• RECORD SET:
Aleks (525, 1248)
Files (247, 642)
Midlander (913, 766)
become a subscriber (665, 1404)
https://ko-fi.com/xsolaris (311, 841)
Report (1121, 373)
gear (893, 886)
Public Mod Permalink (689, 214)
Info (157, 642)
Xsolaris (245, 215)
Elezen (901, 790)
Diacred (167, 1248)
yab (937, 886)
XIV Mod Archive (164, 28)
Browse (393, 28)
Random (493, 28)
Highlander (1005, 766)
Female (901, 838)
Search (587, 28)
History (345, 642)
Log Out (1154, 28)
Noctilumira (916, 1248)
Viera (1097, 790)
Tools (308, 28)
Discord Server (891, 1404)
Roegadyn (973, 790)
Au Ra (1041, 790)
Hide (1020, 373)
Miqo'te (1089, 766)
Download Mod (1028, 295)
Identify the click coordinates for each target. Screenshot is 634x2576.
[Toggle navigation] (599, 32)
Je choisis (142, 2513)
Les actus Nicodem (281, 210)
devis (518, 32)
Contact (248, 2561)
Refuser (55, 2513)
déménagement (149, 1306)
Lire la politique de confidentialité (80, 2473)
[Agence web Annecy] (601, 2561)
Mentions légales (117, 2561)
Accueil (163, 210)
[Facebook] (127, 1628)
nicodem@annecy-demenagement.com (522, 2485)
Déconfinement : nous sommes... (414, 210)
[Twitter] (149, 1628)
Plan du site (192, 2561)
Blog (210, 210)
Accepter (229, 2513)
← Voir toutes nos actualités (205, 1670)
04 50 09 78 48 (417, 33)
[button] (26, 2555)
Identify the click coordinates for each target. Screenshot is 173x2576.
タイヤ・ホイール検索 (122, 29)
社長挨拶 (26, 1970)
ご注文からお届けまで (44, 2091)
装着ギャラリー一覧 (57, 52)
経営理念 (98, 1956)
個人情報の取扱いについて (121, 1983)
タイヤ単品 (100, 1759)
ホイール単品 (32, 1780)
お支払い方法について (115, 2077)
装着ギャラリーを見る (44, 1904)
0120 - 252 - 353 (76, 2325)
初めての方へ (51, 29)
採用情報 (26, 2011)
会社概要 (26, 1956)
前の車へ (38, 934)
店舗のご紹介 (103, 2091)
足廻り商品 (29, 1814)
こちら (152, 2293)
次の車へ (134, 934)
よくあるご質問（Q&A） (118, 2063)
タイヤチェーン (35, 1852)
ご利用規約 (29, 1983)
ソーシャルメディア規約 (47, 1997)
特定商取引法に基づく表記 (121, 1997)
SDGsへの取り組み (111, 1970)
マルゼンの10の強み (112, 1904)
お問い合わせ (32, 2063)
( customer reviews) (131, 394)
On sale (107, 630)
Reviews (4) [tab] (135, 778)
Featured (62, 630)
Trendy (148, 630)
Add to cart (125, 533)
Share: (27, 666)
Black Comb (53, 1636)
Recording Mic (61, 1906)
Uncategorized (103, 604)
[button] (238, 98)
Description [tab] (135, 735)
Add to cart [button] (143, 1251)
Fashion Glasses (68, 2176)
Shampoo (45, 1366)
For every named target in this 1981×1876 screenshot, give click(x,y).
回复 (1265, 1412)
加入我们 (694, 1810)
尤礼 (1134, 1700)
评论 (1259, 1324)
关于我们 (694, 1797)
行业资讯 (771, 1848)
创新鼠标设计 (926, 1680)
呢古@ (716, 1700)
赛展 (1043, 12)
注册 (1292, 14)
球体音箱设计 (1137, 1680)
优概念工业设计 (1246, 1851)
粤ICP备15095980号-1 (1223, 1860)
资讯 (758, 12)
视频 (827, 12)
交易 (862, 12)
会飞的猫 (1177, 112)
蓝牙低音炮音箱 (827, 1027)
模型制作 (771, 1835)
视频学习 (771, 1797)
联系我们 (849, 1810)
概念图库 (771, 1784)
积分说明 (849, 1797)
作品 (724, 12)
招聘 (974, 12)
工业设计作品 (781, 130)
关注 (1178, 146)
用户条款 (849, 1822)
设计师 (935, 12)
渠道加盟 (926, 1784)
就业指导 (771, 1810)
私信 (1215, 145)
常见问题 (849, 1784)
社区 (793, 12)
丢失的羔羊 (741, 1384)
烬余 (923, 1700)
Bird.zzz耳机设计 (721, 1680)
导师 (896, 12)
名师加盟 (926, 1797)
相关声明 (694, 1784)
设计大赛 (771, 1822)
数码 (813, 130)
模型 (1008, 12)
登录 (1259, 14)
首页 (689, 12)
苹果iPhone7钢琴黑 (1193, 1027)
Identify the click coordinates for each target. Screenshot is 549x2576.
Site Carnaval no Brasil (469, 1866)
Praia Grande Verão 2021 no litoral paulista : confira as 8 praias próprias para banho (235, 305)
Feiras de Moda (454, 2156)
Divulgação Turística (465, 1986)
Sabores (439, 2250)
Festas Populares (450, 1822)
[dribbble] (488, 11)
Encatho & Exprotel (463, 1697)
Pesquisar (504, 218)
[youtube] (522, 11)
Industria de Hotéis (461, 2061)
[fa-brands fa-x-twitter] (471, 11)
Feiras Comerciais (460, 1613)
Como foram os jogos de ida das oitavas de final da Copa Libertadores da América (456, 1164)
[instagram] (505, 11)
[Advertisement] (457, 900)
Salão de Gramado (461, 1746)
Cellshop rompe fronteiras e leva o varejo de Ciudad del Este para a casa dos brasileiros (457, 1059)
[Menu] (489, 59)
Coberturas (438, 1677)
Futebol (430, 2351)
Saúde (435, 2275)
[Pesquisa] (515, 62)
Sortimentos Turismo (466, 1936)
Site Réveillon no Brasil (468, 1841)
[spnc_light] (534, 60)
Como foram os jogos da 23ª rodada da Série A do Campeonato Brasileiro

• TASK ITEM: The first line of the entries, the line with "採用情報 (26, 2011)", and every line between them should be retyped exactly, and nothing else.

• ANSWER SPACE:
Aleks (525, 1248)
Files (247, 642)
Midlander (913, 766)
become a subscriber (665, 1404)
https://ko-fi.com/xsolaris (311, 841)
Report (1121, 373)
gear (893, 886)
Public Mod Permalink (689, 214)
Info (157, 642)
Xsolaris (245, 215)
Elezen (901, 790)
Diacred (167, 1248)
yab (937, 886)
XIV Mod Archive (164, 28)
Browse (393, 28)
Random (493, 28)
Highlander (1005, 766)
Female (901, 838)
Search (587, 28)
History (345, 642)
Log Out (1154, 28)
Noctilumira (916, 1248)
Viera (1097, 790)
Tools (308, 28)
Discord Server (891, 1404)
Roegadyn (973, 790)
Au Ra (1041, 790)
Hide (1020, 373)
Miqo'te (1089, 766)
Download Mod (1028, 295)
Identify the click coordinates for each target. Screenshot is 634x2576.
[Toggle navigation] (599, 32)
Je choisis (142, 2513)
Les actus Nicodem (281, 210)
devis (518, 32)
Contact (248, 2561)
Refuser (55, 2513)
déménagement (149, 1306)
Lire la politique de confidentialité (80, 2473)
[Agence web Annecy] (601, 2561)
Mentions légales (117, 2561)
Accueil (163, 210)
[Facebook] (127, 1628)
nicodem@annecy-demenagement.com (522, 2485)
Déconfinement : nous sommes... (414, 210)
[Twitter] (149, 1628)
Plan du site (192, 2561)
Blog (210, 210)
Accepter (229, 2513)
← Voir toutes nos actualités (205, 1670)
04 50 09 78 48 (417, 33)
[button] (26, 2555)
Identify the click coordinates for each target. Screenshot is 173x2576.
タイヤ・ホイール検索 (122, 29)
社長挨拶 (26, 1970)
ご注文からお届けまで (44, 2091)
装着ギャラリー一覧 (57, 52)
経営理念 (98, 1956)
個人情報の取扱いについて (121, 1983)
タイヤ単品 (100, 1759)
ホイール単品 (32, 1780)
お支払い方法について (115, 2077)
装着ギャラリーを見る (44, 1904)
0120 - 252 - 353 (76, 2325)
初めての方へ (51, 29)
採用情報 (26, 2011)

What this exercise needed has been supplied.